Case ID: nw2d_631/html/0810-01.html
Source: Caselaw Access Project
Author: {"author": "HANSON, Judge.", "license": "Public Domain", "url": "https://static.case.law/"}
Date Created: 2024-08-24T03:29:51.129683

STATE of Minnesota, Appellant, v. Janice Cruz LOPEZ, Respondent.
    No. C0-01-384.
    Court of Appeals of Minnesota.
    July 17, 2001.
    Review Denied Sept. 25, 2001.
    
      Mike Hatch, Attorney General, St. Paul, MN; and Lisa N. Borgen, Brian J. Melton, Clay County Attorney’s Office, Moorhead, MN, (for appellant).
    John M. Stuart, Mark D. Nyvold, State Public Defender’s Office, The Minnesota Building, St. Paul, MN, (for respondent).
    Considered and decided by HALBROOKS, Presiding Judge, WILLIS, Judge, and HANSON, Judge.
   OPINION

HANSON, Judge.

Appellant State of Minnesota contests a pretrial order in which the district court suppressed the evidence, resulting in a dismissal of the charge of procuring alcohol for a minor. The state challenges the district court’s ruling that a police officer, having stopped a vehicle for having no license plates, should have terminated the detention immediately upon noticing a “drive-out sticker” on the vehicle’s rear window, and that her conversation with the driver, during which she smelled alcohol, did not provide a lawful basis for further investigation. We reverse and remand.

FACTS

Officer Melissa Hill was on routine patrol when she noticed a car without license plates. She initiated a traffic stop. As she approached the car, she noticed a white “drive-out” sticker in the rear window, indicating the car was properly licensed and registered. Nonetheless, Hill approached B.H., the driver, to explain why she had made the stop. While she was speaking to B.H., Hill smelled a faint odor of alcohol coming from the car’s interior.

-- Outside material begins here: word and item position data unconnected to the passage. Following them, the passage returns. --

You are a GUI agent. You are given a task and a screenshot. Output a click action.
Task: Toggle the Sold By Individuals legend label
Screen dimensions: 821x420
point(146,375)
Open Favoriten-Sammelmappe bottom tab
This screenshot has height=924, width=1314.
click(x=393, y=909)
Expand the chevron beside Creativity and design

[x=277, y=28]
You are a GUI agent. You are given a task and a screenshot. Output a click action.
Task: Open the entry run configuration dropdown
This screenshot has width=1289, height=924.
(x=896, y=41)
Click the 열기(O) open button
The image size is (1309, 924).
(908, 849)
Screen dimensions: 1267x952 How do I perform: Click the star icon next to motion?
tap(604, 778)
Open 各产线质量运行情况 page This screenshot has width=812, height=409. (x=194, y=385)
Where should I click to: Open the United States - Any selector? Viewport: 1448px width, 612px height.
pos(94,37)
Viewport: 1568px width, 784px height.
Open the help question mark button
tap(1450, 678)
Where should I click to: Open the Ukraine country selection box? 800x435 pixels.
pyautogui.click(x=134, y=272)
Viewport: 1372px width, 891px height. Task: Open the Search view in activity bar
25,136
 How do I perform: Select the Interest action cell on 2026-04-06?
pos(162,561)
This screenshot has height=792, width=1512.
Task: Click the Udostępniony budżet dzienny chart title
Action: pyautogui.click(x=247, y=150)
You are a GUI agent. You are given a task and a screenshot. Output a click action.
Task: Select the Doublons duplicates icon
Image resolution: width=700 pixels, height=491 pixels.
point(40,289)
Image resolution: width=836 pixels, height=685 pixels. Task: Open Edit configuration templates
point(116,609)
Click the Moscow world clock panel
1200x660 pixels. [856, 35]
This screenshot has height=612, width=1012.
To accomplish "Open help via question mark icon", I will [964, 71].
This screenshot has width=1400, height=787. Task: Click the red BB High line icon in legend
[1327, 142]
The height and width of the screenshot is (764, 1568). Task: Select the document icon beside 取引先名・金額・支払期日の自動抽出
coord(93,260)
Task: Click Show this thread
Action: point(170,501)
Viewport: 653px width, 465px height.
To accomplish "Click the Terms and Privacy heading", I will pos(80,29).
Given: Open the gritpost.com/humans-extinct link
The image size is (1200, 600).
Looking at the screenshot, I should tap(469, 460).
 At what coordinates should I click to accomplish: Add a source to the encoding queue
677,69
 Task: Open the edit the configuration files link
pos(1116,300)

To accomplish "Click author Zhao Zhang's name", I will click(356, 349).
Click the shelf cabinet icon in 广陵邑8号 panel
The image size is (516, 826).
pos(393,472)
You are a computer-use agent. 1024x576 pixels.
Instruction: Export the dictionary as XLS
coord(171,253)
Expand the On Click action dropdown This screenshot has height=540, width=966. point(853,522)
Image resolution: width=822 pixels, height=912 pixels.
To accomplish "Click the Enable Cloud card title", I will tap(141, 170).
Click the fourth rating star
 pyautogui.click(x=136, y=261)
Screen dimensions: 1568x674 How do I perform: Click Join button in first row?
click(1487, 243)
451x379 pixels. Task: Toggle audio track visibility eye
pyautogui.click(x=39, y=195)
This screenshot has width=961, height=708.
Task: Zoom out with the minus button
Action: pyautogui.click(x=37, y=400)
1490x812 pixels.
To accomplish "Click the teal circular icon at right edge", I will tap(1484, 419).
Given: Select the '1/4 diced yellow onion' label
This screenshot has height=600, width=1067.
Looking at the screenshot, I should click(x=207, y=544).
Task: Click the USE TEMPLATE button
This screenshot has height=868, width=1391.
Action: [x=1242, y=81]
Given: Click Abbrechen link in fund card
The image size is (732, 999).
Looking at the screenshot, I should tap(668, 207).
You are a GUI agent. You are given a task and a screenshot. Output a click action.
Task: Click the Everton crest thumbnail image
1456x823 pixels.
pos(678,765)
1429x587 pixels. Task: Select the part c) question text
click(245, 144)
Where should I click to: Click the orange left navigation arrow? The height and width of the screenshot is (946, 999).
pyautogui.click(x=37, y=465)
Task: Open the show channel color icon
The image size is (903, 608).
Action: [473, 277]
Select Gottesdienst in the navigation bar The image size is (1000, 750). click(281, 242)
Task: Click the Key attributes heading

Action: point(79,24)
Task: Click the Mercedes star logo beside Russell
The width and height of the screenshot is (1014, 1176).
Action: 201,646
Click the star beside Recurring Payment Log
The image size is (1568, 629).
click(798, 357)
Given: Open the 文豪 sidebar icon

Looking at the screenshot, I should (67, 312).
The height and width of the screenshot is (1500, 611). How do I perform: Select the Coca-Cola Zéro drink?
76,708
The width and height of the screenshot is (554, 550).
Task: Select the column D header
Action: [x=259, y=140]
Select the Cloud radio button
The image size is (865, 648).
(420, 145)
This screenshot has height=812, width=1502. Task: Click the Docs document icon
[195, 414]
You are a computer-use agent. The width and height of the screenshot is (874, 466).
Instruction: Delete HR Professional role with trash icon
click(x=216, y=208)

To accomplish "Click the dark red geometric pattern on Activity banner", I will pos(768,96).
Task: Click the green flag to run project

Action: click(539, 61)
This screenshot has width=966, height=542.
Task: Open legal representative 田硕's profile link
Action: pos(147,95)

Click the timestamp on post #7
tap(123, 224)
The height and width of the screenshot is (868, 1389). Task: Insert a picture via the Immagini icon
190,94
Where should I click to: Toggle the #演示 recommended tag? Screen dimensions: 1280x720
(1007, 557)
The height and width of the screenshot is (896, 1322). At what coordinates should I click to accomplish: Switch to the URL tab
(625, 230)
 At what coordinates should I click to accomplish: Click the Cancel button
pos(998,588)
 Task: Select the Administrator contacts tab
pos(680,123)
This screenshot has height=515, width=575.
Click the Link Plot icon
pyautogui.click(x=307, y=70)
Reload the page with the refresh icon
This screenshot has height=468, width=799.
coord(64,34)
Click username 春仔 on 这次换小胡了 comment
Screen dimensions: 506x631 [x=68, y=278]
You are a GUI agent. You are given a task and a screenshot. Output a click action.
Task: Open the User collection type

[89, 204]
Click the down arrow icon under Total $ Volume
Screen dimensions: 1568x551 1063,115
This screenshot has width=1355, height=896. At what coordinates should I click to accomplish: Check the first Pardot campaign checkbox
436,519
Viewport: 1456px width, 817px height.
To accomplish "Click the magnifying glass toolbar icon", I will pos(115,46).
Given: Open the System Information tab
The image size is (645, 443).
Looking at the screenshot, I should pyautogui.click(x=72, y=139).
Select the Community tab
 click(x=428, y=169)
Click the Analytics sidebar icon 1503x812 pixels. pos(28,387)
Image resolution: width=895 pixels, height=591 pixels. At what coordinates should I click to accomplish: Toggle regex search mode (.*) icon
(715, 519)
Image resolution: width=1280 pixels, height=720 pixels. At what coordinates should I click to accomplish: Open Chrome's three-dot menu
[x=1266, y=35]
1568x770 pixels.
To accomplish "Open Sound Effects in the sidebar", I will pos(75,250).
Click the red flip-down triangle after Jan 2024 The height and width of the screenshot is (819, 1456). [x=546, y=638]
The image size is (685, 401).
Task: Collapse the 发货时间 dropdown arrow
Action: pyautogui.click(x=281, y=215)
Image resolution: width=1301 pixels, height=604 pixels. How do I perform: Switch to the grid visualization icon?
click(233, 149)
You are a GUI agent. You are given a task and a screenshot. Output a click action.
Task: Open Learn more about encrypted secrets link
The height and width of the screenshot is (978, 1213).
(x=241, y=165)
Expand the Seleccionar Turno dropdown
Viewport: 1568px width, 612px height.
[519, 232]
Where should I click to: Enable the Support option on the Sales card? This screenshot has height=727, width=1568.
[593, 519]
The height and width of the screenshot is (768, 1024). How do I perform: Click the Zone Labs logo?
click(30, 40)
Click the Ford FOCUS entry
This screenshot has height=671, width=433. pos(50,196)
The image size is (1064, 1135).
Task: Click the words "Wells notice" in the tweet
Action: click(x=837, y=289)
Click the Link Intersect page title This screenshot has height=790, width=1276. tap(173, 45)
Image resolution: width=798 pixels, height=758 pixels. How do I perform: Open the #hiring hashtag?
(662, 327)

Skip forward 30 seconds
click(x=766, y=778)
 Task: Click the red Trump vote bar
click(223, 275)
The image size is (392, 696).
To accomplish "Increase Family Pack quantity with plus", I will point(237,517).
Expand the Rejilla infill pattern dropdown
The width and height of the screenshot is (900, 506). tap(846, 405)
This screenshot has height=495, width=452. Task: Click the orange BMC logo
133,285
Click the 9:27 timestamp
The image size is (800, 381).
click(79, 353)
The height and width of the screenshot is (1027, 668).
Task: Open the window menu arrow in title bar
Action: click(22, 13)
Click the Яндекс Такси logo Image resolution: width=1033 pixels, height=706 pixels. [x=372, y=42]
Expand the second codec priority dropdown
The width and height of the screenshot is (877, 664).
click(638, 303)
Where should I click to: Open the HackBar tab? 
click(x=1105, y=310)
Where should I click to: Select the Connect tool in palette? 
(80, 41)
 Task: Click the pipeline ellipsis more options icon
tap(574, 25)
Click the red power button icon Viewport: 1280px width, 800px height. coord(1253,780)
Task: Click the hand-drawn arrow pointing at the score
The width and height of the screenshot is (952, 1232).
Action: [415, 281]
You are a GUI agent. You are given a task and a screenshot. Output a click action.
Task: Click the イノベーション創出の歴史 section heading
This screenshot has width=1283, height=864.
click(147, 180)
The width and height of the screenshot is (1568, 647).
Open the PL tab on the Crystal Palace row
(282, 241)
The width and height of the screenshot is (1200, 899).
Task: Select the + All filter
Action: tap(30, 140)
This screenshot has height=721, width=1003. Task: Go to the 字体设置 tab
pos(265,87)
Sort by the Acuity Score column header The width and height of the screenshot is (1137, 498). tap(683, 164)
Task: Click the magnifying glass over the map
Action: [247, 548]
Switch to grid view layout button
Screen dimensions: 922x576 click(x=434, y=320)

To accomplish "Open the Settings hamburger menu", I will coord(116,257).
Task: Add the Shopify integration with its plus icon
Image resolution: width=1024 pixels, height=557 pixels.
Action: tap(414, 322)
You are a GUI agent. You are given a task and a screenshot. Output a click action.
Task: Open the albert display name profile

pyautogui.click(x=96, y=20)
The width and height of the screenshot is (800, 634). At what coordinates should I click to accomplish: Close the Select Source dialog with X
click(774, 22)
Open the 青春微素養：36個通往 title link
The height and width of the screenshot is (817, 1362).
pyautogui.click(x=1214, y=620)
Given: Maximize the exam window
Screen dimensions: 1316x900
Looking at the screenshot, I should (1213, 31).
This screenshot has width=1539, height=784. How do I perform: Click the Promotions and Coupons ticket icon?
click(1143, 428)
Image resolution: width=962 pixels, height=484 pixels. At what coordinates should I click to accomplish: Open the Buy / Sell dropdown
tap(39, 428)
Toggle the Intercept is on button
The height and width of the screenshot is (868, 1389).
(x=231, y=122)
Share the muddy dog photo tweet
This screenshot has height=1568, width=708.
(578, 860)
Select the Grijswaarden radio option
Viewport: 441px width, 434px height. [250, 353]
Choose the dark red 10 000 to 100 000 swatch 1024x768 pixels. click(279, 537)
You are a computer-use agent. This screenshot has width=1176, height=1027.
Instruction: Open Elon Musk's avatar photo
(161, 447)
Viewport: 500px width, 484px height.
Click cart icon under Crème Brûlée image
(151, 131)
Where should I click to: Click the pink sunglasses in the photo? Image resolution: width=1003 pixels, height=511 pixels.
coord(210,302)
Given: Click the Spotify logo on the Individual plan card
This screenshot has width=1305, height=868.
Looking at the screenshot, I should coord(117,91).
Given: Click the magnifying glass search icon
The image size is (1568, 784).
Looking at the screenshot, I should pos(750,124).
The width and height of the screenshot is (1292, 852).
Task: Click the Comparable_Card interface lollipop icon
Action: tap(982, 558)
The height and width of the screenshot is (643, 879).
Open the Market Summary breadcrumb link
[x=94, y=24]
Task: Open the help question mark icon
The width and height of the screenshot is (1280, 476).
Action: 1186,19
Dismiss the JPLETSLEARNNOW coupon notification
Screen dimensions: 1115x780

There were five occupants in the car. The driver stated that the car did not belong to him and a passenger, N.J.G., identified himself as the son of the owner. Officer Hill asked N.J.G. to step out of the car and asked him if there was anything illegal in the car or anything she should be aware of. N.J.G. said there was an alcoholic beverage and that it belonged to appellant Janice Lopez. Officer Hill asked N.J.G. if she could look in the car, and he said she could. When Hill searched the car, she found a twelve-pack of beer with three cans missing and two opened cans next to the twelve-pack. Lopez, a passenger in the car, said the beer belonged to her. Officer Hill then conducted preliminary blood tests on the vehicle’s occupants. B.H., a minor, tested positive for alcohol. Lopez was charged with providing alcohol to a minor in violation of Minn.Stat. § 340A.503, subd. 2(1) (2000).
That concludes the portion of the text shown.